[rescue] ooo ! ebay catagory I just found
CARL.P.HIRSCH at sargentlundy.com
CARL.P.HIRSCH at sargentlundy.com
Fri Jul 12 12:45:24 CDT 2002
Please excuse the top-posting. I'm using Notes here at work and it leaves
something to be desired in handling replies.
I don't profess to be an expert on this stuff - I'm neither a gearhead nor
a chemist. I've got friends who are using barely-processed used cooking
grease for their diesel vehicles and while I find the idea fascinating, it
seems obvious that there's not enough freely available waste grease for
greasel to be a viable solution for a majority of americans.
I'm mostly idly toying with the idea of biodiesel/greasel. The articles
I've read over the past week or so do refer to some hoses being replaced,
but say that conversion necessary is minimal. The same articles also talk
about it being rather efficient in terms of energy expenditure to produce.
Of course, these are not entirely objective sources as many of the articles
I read were from biodiesel.org. What purpose do nitromethane and benzoyl
peroxide serve? Are they used to improve viscosity? Are they used in
refining?
It seems like a neat idea and I figured I'd read up on it. One problem I'm
seeing is that the theoretical maximum annual vegetable oil production is
far outstripped by annual gas consumption. Every little bit helps, I guess.
-carl
James Lockwood
<james at foonly. To: rescue at sunhelp.org
com> cc:
Sent by: Subject: Re: [rescue] ooo ! ebay catagory I just found
rescue-admin at s
unhelp.org
07/12/02 12:30
PM
Please respond
to rescue
On Fri, 12 Jul 2002 CARL.P.HIRSCH at sargentlundy.com wrote:
> You want deals - I've been enjoying this for the past few weeks. I came
> across it while looking for Diesel 4x4s to convert to Biodiesel/Greasel.
Out of curiousity, why?
Rubber incompatability is an issue. You probably want to bump up the
cetane number, but nitromethane is expensive, hazardous and pollutes.
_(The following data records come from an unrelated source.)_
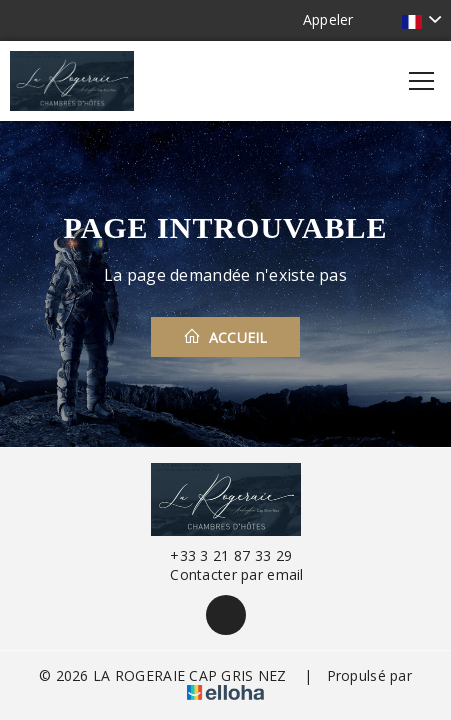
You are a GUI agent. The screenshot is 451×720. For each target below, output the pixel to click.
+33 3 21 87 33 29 (219, 555)
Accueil (225, 337)
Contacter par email (225, 574)
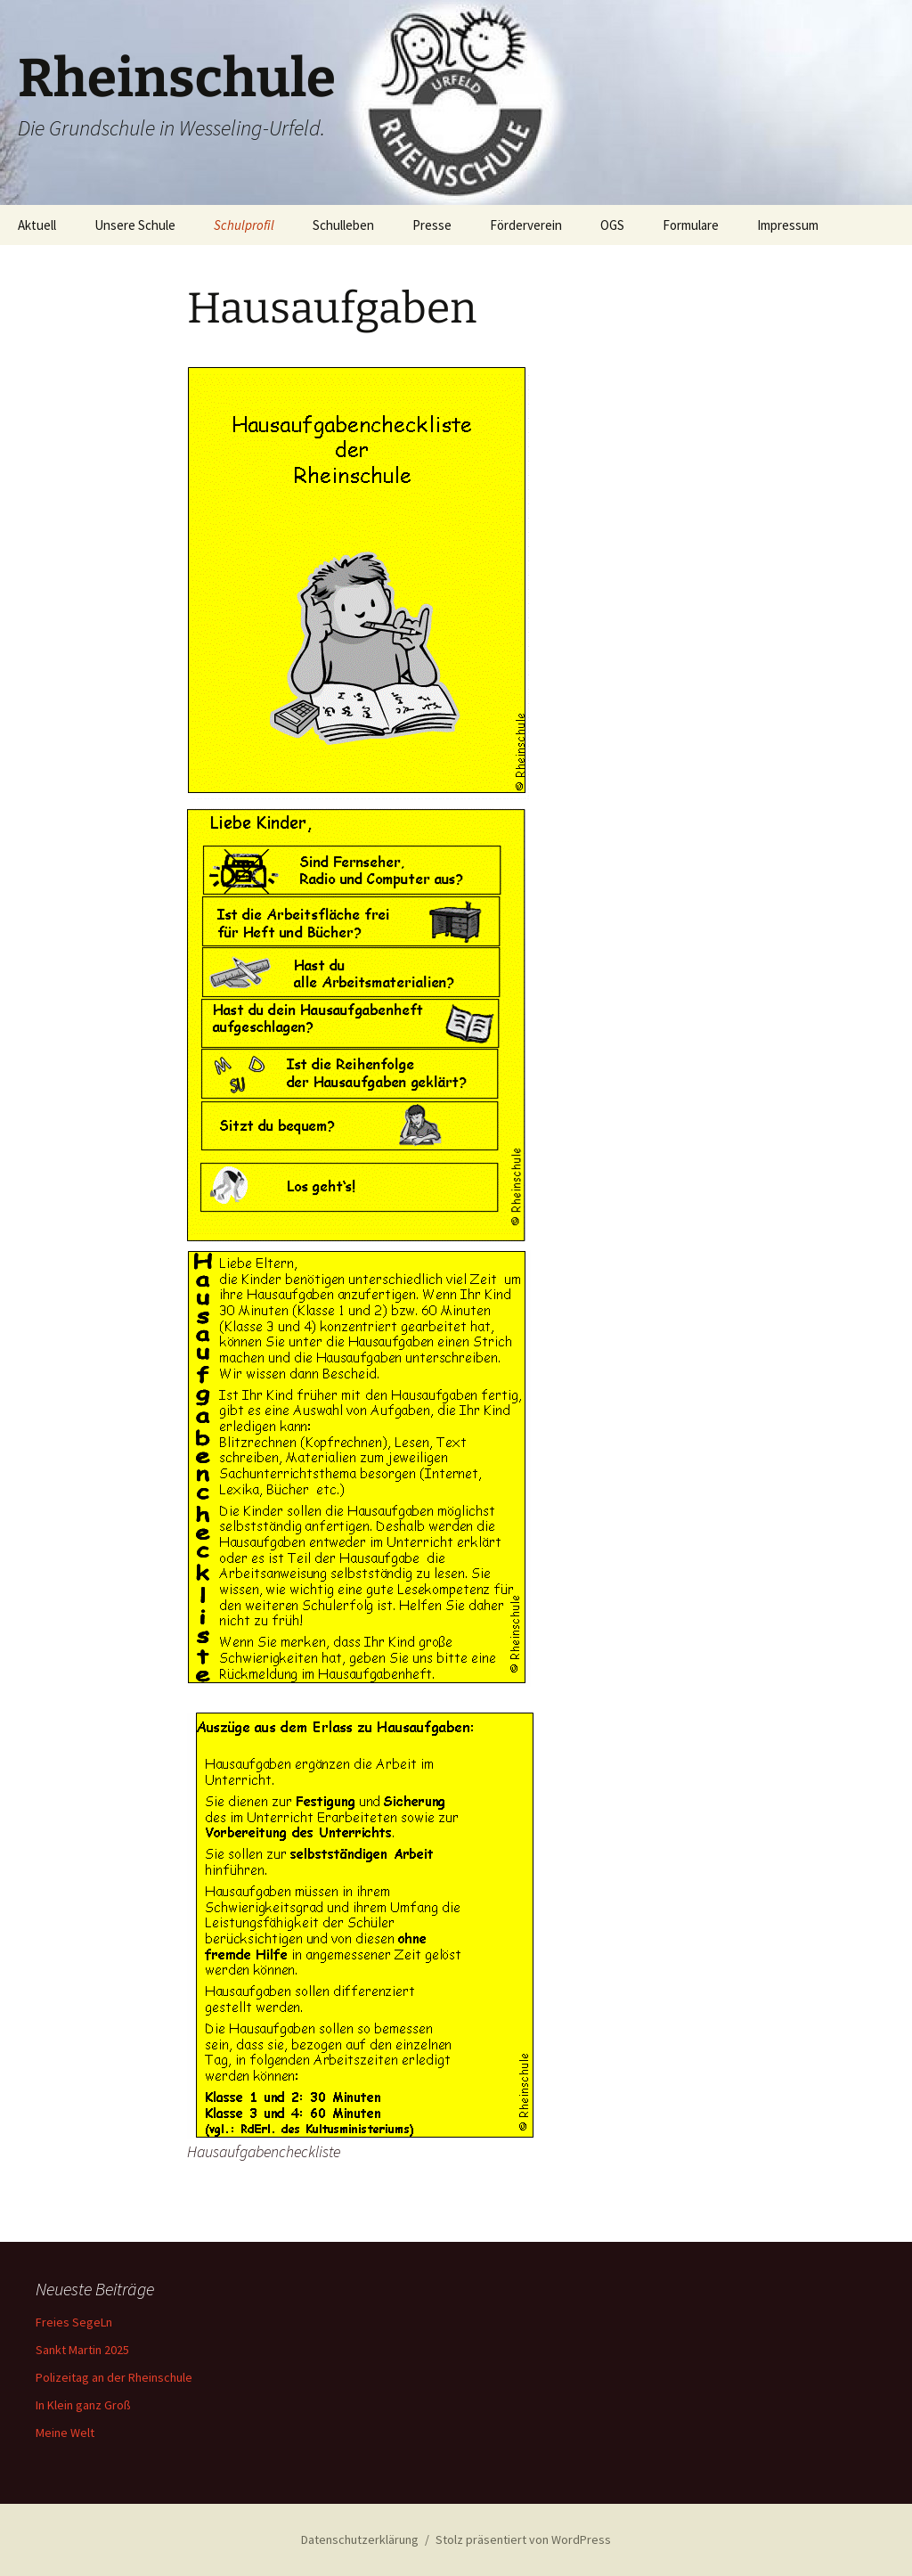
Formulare (691, 225)
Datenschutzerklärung (360, 2539)
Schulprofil (244, 225)
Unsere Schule (134, 225)
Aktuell (37, 225)
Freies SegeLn (74, 2322)
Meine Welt (65, 2433)
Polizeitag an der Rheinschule (114, 2377)
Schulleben (343, 225)
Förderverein (526, 225)
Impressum (787, 225)
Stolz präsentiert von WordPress (523, 2539)
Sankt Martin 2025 (82, 2350)
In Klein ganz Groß (83, 2405)
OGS (612, 225)
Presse (432, 225)
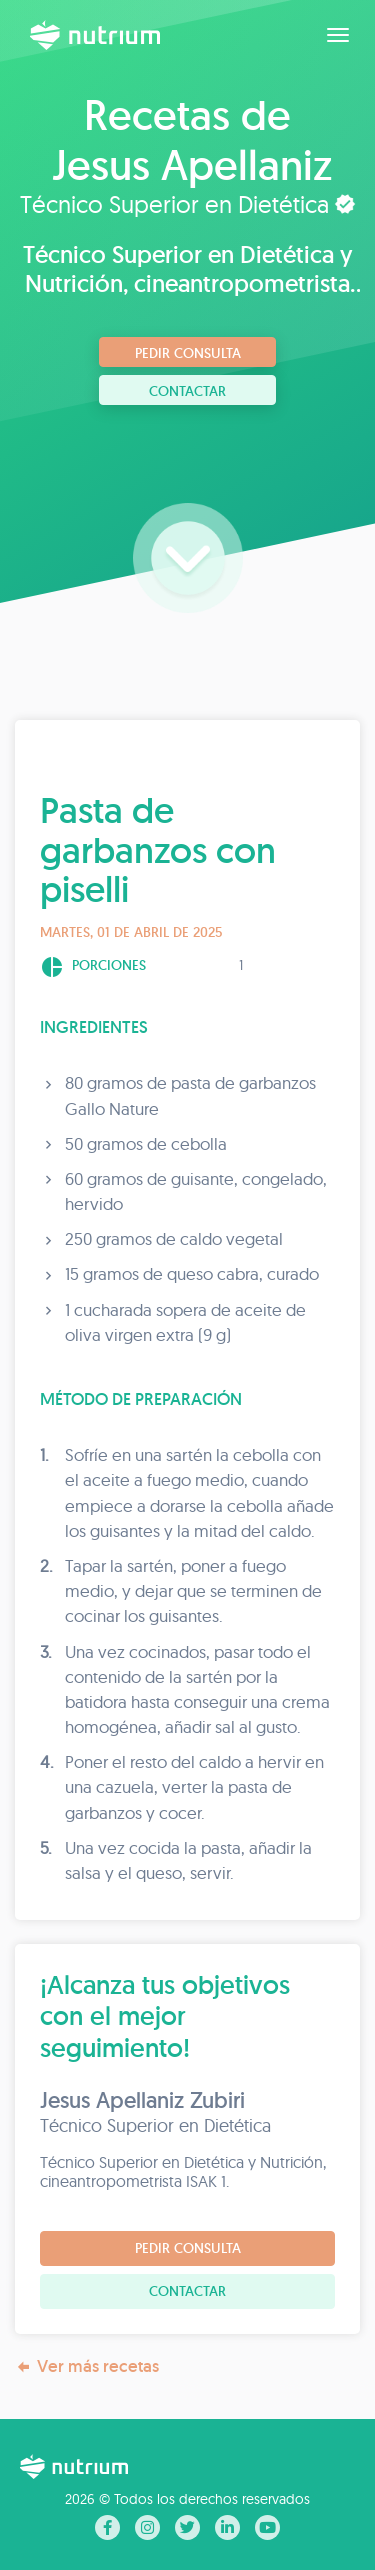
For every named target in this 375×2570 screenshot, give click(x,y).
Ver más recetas (87, 2366)
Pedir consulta (188, 353)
Benzoyl peroxide is better but will make gelling much worse.
Last I checked, using biodiesel wasn't even at the breakeven point
compared with the energy necessary for production (not just farming, but
in the transesterification stage). Make it yourself and you have an
assload (excuse the term) of glycerol to deal with. It's nowhere near as
bad as ethanol from corn, though, which can only be even vaguely
economical with massive subsidies (it takes 70% more energy to produce the
ethanol than you get by burning it).
If you don't transesterify, you are playing games with a multi-thousand
PSI injection pump and injectors. They are not designed to handle
glyceryl esters, the seals will get eaten over time.
I'd love to jump on the biofuels bandwagon, but I can't find a convincing
reason. Sure, they're renewable, but they're a renewable energy _sink_.